Orbene, la CTR dell’Abruzzo, affermando che la contribuente potesse fruire dell’agevolazione fiscale pur essendo residente in un comune diverso da quello in cui risiedeva il marito, senza espletare alcun accertamento riguardo alla dimora abituale del nucleo familiare, non si è uniformata ai principi di diritto sopra enunciati, sviluppando argomentazioni non pertinenti rispetto alla valutazione giuridica ad essa demandata.
Il secondo motivo di ricorso – con il quale si lamenta, in relazione all’art. 360 c.p.c., comma 1, n. 4, l’omessa pronuncia sul motivo di appello con il quale si censurava la statuizione con cui la commissione tributaria provinciale aveva ritenuto carente sotto il profilo motivazionale l’atto impugnato è infondato, posto che il vizio di omessa pronuncia deve essere escluso in relazione a una questione esplicitamente o anche implicitamente assorbita in altre statuizioni della sentenza e che è, quindi, suscettibile di riesame nella successiva fase del giudizio, se riprospettata con specifica censura (Cass. n. 3417 del 2015).

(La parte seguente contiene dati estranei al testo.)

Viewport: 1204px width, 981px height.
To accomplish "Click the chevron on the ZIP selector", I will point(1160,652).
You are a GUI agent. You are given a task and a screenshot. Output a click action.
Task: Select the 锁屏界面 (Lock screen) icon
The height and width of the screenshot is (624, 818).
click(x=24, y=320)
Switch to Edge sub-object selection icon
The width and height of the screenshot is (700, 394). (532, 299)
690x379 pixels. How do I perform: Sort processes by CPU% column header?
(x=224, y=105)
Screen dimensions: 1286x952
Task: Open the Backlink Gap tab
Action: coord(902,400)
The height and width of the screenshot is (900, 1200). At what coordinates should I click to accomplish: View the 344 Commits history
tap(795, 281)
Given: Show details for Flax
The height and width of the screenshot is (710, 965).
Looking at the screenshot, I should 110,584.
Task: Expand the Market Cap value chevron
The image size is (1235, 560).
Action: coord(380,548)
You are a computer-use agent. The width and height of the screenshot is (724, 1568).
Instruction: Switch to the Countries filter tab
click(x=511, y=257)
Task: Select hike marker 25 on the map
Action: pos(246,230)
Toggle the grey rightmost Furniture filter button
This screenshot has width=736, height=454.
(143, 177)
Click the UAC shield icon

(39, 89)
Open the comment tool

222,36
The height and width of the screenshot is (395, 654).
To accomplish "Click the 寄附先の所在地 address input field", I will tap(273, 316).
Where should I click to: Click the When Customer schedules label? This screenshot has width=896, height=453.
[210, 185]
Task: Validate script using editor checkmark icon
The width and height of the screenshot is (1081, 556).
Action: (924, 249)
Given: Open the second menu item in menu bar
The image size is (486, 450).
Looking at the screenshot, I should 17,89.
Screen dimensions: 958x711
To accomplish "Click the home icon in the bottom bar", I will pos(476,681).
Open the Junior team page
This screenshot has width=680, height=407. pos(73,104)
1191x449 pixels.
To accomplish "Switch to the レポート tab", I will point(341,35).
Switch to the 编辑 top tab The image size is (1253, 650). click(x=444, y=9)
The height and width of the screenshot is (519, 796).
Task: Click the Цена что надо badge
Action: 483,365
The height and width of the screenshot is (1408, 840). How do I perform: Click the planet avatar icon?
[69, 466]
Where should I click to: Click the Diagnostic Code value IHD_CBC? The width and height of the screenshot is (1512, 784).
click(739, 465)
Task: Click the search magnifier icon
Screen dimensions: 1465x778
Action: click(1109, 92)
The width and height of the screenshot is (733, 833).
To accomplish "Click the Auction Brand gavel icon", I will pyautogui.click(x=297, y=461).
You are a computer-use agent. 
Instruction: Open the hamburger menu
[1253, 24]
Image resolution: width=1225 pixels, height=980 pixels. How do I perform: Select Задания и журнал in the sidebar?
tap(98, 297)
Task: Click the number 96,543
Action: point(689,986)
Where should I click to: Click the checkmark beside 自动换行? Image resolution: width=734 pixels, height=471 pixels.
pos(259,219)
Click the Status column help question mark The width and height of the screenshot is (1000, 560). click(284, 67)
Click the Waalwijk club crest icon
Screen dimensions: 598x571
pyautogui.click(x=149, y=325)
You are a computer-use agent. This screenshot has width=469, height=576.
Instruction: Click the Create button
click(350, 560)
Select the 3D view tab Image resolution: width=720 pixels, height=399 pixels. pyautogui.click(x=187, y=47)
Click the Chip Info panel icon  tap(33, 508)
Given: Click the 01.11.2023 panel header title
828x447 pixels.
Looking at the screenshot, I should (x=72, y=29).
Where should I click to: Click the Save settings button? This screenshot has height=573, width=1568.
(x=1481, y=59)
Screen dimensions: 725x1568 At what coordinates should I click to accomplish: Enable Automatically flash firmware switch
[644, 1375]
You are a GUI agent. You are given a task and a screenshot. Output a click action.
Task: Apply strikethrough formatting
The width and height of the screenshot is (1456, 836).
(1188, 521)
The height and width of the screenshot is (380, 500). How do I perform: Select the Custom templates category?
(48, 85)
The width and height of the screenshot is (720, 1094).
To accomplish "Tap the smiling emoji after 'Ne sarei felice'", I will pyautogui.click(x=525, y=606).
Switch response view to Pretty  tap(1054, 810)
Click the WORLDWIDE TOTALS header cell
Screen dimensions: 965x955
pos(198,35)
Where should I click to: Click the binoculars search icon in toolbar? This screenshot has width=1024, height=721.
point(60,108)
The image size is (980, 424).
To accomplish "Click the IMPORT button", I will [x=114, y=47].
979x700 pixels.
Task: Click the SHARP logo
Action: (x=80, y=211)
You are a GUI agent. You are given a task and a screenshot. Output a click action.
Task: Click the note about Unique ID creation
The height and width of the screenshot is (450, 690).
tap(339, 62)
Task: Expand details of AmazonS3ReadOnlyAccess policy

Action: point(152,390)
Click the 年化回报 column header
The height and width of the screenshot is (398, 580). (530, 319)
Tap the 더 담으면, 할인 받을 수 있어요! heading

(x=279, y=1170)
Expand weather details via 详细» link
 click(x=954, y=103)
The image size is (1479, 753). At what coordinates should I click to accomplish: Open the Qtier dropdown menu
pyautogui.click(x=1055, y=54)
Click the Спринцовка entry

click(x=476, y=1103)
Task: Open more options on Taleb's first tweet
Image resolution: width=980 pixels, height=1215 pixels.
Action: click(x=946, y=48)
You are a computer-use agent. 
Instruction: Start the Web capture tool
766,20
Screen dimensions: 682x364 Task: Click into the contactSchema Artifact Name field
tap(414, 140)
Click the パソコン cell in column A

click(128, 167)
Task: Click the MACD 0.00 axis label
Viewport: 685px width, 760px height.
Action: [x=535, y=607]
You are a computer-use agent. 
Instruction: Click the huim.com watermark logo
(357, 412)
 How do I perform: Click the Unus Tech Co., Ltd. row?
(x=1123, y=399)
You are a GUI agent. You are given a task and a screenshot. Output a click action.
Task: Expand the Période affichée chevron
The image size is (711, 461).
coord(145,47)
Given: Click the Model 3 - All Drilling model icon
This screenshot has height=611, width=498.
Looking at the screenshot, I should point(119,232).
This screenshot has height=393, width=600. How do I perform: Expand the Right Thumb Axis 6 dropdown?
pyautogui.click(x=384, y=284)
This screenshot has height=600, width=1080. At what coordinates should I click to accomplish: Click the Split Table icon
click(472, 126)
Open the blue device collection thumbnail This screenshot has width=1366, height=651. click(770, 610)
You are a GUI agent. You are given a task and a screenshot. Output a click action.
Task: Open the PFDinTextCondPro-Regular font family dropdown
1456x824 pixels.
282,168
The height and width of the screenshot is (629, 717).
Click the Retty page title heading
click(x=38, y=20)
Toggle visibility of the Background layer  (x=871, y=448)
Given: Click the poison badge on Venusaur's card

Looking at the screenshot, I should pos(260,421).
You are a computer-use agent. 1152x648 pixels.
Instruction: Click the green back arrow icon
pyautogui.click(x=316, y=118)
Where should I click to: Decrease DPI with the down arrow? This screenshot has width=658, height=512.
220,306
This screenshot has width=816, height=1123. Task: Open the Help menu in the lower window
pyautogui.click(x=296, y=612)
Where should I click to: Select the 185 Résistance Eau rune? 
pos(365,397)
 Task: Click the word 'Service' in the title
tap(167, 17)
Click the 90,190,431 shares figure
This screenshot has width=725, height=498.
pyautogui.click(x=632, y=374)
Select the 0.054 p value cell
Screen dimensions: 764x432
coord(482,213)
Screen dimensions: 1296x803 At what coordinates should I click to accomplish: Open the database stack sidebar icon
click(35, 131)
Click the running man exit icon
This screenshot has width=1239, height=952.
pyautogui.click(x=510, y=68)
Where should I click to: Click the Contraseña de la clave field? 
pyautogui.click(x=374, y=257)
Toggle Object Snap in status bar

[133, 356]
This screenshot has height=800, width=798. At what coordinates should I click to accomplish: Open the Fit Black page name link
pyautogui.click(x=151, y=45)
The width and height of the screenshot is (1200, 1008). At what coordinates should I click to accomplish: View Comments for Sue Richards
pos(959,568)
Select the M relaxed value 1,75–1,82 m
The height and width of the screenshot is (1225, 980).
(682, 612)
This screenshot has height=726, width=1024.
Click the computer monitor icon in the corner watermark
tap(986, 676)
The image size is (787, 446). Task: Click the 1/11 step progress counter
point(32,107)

In conclusione, in accoglimento del primo motivo di ricorso, rigettato il secondo, la sentenza impugnata va cassata in relazione al motivo accolto, con rinvio alla Commissione tributaria regionale dell’Abruzzo, in diversa composizione, la quale provvederà anche in ordine alle spese del presente giudizio.
P.Q.M.
Accoglie il primo motivo di ricorso, rigetta il secondo; cassa la sentenza impugnata e rinvia alla Commissione tributaria regionale dell’Abruzzo, in diversa composizione, cui demanda di provvedere anche sulle spese del giudizio di legittimità.
Così deciso in Roma, il 8 ottobre 2020.